Cells were seeded, expanded and analyzed in multiwell plates of the present technology that comprise a continuous ring. These cells were compared to control cells that were seeded, expanded and analyzed in multiwell plates comprising standard wells comprising no continuous ring. The tested continuous ring had a wall height of 0.2 mm and an inner diameter of 2.0 mm. The same number of cells (4,500) were analyzed for both well types.

After the cells were seeded and expanded, oxygen consumption rates (OCR) were measured using an Agilent XFp instrument. The rates were measured by obtaining an optical measurement. The results demonstrated that the same number of cells (4,500) produced three times higher signal intensity when cultured in the wells comprising a continuous ring as compared to the cells cultured in standard wells that comprise no continuous ring.
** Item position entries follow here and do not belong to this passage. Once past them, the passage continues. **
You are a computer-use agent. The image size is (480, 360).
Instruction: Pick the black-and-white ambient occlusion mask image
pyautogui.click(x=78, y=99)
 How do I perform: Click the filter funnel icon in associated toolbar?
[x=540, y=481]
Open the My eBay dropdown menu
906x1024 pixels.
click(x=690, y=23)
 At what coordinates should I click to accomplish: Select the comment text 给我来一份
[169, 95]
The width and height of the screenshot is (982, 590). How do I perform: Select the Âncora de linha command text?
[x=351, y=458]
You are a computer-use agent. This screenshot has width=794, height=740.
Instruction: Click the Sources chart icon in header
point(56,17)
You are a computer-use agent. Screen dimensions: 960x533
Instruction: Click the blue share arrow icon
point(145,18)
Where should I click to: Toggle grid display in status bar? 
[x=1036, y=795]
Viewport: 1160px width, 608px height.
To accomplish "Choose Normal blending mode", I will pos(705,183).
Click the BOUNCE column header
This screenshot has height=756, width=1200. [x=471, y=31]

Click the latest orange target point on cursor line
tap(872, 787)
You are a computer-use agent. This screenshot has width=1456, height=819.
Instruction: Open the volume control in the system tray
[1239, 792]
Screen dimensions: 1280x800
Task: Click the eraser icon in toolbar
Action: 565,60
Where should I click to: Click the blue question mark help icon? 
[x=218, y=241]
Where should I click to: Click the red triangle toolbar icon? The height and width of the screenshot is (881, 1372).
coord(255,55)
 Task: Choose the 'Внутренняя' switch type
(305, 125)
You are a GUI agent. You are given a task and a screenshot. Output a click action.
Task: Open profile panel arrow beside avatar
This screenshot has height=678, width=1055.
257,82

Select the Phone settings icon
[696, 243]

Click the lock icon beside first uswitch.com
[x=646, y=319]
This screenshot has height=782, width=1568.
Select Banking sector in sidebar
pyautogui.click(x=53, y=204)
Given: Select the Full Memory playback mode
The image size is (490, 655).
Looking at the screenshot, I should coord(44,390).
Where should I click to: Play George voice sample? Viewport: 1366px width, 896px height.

In view of this disclosure it is noted that the methods and apparatus can be implemented in keeping with the present teachings. Further, the various components, materials, structures and parameters are included by way of illustration and example only and not in any limiting sense. In view of this disclosure, the present teachings can be implemented in other applications and components, materials, structures and equipment to implement these applications can be determined, while remaining within the scope of the appended claims.